The closest points on the two lines occur when the line connecting the two points is perpendicular to both lines: $$\left\lbrace \begin{aligned} (L_1(s) - L_2(t)) \cdot (\vec{p}_2 - \vec{p}_1) &= 0 \\ (L_1(s) - L_2(t)) \cdot (\vec{p}_4 - \vec{p}_3) &= 0 \\ \end{aligned} \right. \tag{3a}\label{NA3a}$$ which simplifies to $$\left\lbrace \begin{aligned} \bigl( (x_2 - x_1)^2 + (y_2 - y_1)^2 + (z_2 - z_1)^2 \bigr) s \; & + \\ -\bigl( (x_4 - x_3)(x_2 - x_1) + (y_4 - y_3)(y_2 - y_1) + (z_4 - z_3)(z_2 -z_1) \bigr) t \; & + \\ -\bigl( (x_3 - x_1)(x_2 - x_1) + (y_3 - y_1)(y_2 - y_1) + (z_3 - z_1)(z_2 - z_1) \bigr) & = 0 \\ \bigl( (x_4 - x_3)(x_2 - x_1) + (y_4 - y_3)(y_2 - y_1) + (z_4 - z_3)(z_2 - z_1) \bigr) s \; & + \\ -\bigl( (x_4 - x_3)^2 + (y_4 - y_3)^2 + (z_4 - z_3)^2 \bigr) t \; & + \\ -\bigl( (x_4 - x_3)(x_3 - x_1) + (y_4 - y_3)(y_3 - y_1) + (z_4 - z_3)(z_3 - z_1) \bigr) & = 0 \\ \end{aligned} \right. \tag{3b}\label{NA3b}$$ This has a single solution.

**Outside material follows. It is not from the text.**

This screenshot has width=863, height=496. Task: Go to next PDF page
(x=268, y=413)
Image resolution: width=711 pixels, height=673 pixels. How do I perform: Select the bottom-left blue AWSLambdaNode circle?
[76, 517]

If we use temporary variables $$\begin{aligned} R_1^2 &= (x_2 - x_1)^2 + (y_2 - y_1)^2 + (z_2 - z_1)^2 \\ R_2^2 &= (x_4 - x_3)^2 + (y_4 - y_3)^2 + (z_4 - z_3)^2 \\ D_{4321} &= (x_4 - x_3)(x_2 - x_1) + (y_4 - y_3)(y_2 - y_1) + (z_4 - z_3)(z_2 - z_1) \\ D_{3121} &= (x_3 - x_1)(x_2 - x_1) + (y_3 - y_1)(y_2 - y_1) + (z_3 - z_1)(z_2 - z_1) \\ D_{4331} &= (x_4 - x_3)(x_3 - x_1) + (y_4 - y_3)(y_3 - y_1) + (z_4 - z_3)(z_3 - z_1) \\ \end{aligned}$$ we can write the system of equations as $$\left\lbrace\begin{aligned} R_1^2 s + D_{4321} t - D_{3121} &= 0 \\ D_{4321} s - R_2^2 t - D_{4331} &= 0 \\ \end{aligned}\right.$$ and the solution as $$\left\lbrace\begin{aligned} s &= \frac{D_{4321} D_{4331} + D_{3121} R_2^2}{R_1^2 R_2^2 + D_{4321}^2} \\ t &= \frac{D_{4321} D_{3121} - D_{4331} R_1^2}{R_1^2 R_2^2 + D_{4321}^2} \\ \end{aligned}\right.\tag{4}\label{NA4}$$ At this point, it is important to remember that $s$ and $t$ identify the closest points on the lines.
If, and only if $0 \le s \le 1$ and $0 \le t \le 1$, then $L_1(s)$ and $L_2(t)$ are the two closest points on the line segments $L_1$ and $L_2$, respectively.
Otherwise, we need to find the closest point on line segment $L_2$ to $\vec{p}_1$, the closest point on line segment $L_2$ to $\vec{p}_2$, the closest point on line segment $L_1$ to $\vec{p}_3$, and the closest point on line segment $L_1$ to $\vec{p}_4$, calculate their distances (or distances squared), and pick the pair with the smallest distance (squared).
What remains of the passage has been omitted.